The MTA Playwrights Lab turned a hurdle into a unique opportunity for its students and recent alumni

Going online expanded the Lab’s access to theater professionals, giving students and recent alumni a chance to learn new skills, refine their plays — and work with high-caliber actors and directors

When Covid-19 forced the MIT campus to shut down in March, the Music and Theater Arts Playwrights Lab run by Senior Lecturer Ken Urban was thrown into turmoil. After all, a central element is to present new plays written by students in readings helmed by professional directors and featuring professional actors — a process that heavily relies on in-person interactions. 

Yet all was not lost. 

“Over the summer I started getting invited to do Zoom readings of my own work so I thought, ‘OK, let me see if there’s a way to do this at MIT,’ ” said Urban, himself a playwright, screenwriter, and musician. “So I started putting down the blueprint for what the Lab would be this fall.”

Urban, who joined the Theater Arts department in 2017 and created the Lab the following year, decided to hold the readings on Zoom. He invited back the students from the curtailed spring workshop, including those who had just graduated. Four of the freshly minted alumni took him up on the offer.

Moving between two worlds

Elijah Miller ’20 had already moved away from Massachusetts, having started a job as a General Motors mechanical engineer in Detroit. He was happy to resume working on his play, the serendipitously titled “Reset”; the challenge came from holding a day job while doing the Lab. “It’s not exactly easy to be as structured as it was in school, when I had deadlines and a dedicated community of classmates to discuss the work with,” he said. “It is challenging to move forward but it’s something I would like to do even if it’s not as consistent or it doesn’t happen as much as it did before.” 

Group discussions and readings did help Miller, 22, make adjustments to his play, especially when he heard the lines he had written out aloud.

“I tend to think of things in a logical progression in engineering and when I’m writing I think, ‘What’s this character going to say next?,’ ” he said. “But people aren’t logical that way, at least not always, so writing that way can come off as odd or even robotic.”

While Miller made changes to scenes to adapt his play to Zoom, Covid-19 itself had a bigger impact on the story of “G@M3R GRIL,” by Jordan Tappa ’21. 

Early in the class, Tappa recalled, Urban had mentioned that many theaters suspected that audiences now wanted happy endings.  

“It stuck with me and when it came time to turn in my final draft, I knew unequivocally it would be optimistic,” he said.

Landing stars

Naturally, going virtual meant alterations in the very way the workshop runs. Urban usually takes his students to shows at the Huntington Theatre Company or the American Repertory Theater, for example; this time around, they watched shows online, like the Young Vic’s production of “A Streetcar Named Desire” starring Gillian Anderson. 
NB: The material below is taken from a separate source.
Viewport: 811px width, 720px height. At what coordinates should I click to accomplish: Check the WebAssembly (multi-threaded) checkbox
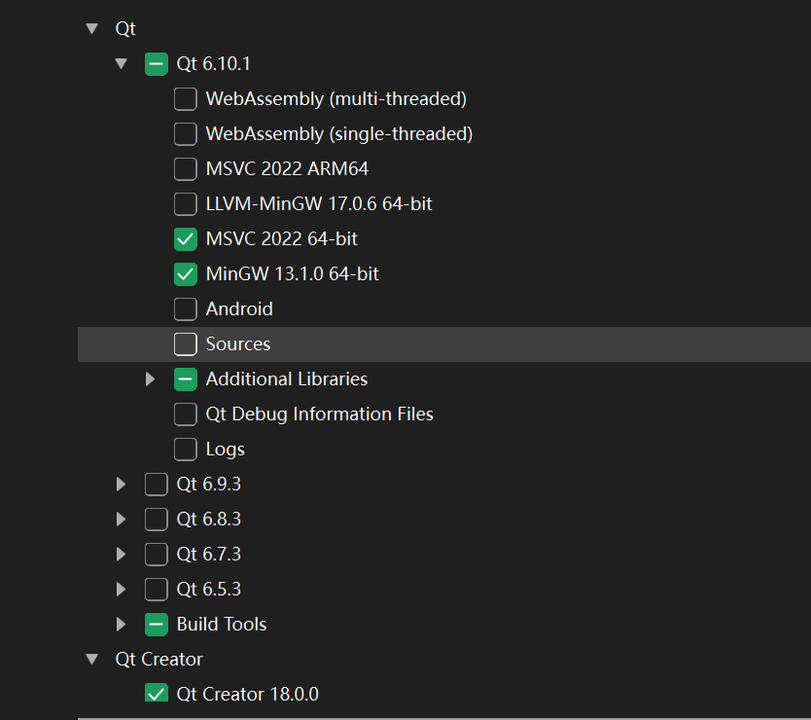[x=185, y=99]
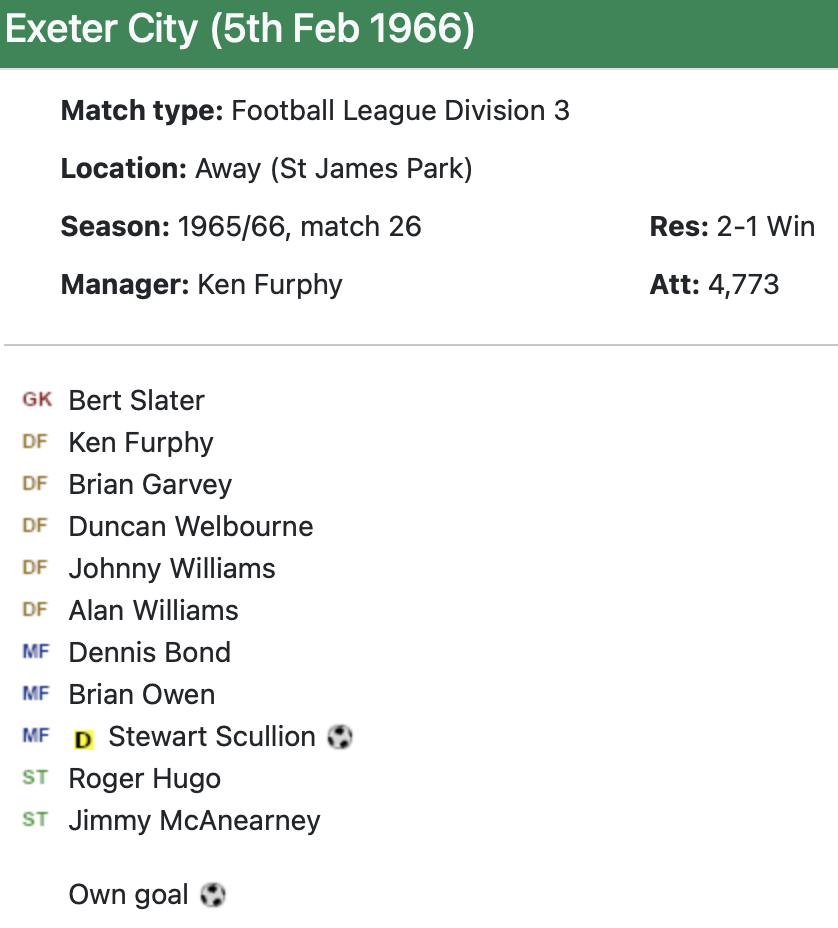Screen dimensions: 838x928
Task: Click the yellow D badge beside Stewart Scullion
Action: click(x=84, y=739)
An upside of doing the readings online is that Urban was able to cast a wider net than usual when it came to actors: This time around, they could be from all over the country rather than just the Boston area. The excellent New York actress Danielle Skraastad, for example, appeared in both Miller’s “Reset” and “Crimson” by Jackie Montante ’20. The cast for “A Foregone Conclusion,” by Margaret Kosten ’20, was led by the two-time Tony Award nominee Mary Testa. 

“I couldn’t believe I got these people,” said Kosten, 22. “It was very exciting, and also very nerve-racking.”
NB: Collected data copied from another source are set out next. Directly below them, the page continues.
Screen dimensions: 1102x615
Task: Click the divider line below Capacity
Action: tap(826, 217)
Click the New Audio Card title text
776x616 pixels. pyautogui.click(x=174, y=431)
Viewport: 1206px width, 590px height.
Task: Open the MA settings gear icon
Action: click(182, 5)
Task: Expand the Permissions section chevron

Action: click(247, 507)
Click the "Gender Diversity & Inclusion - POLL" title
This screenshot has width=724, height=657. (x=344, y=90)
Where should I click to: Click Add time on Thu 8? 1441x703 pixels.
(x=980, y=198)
Tappa noted that “the virtual readings provided an increased sense of intimacy. There’s this ability to get way closer to the actors,” he continued. “With Margaret’s play, I was sitting in my room watching this live performance and these incredible actors were in my space.”

Betting on the future

A double major in mechanical engineering and theater arts, Kosten has been drawn to the stage since middle school, and won the 2020 Wiesner Student Art Award and the Alan Brody Prize in Theater Arts while at MIT. She sees herself less as a playwright than as a stage manager, however, and that is what she is currently doing on the Theater Arts department’s virtual production of María Irene Fornés’s classic experimental play “Fefu and Her Friends” (1977), to be performed on Nov. 4-14 under the direction of Class of ‘49 Professor Jay Scheib. (Kosten had a job as an engineer for big event spaces lined up but it fell through due to the pandemic.) 

In the process, she is building up on the valuable experience she started accruing in the Lab. “It’s very hard to do anything right now unless you’re willing to learn these crazy platforms and learning how to do crazy things on Zoom,” Kosten said.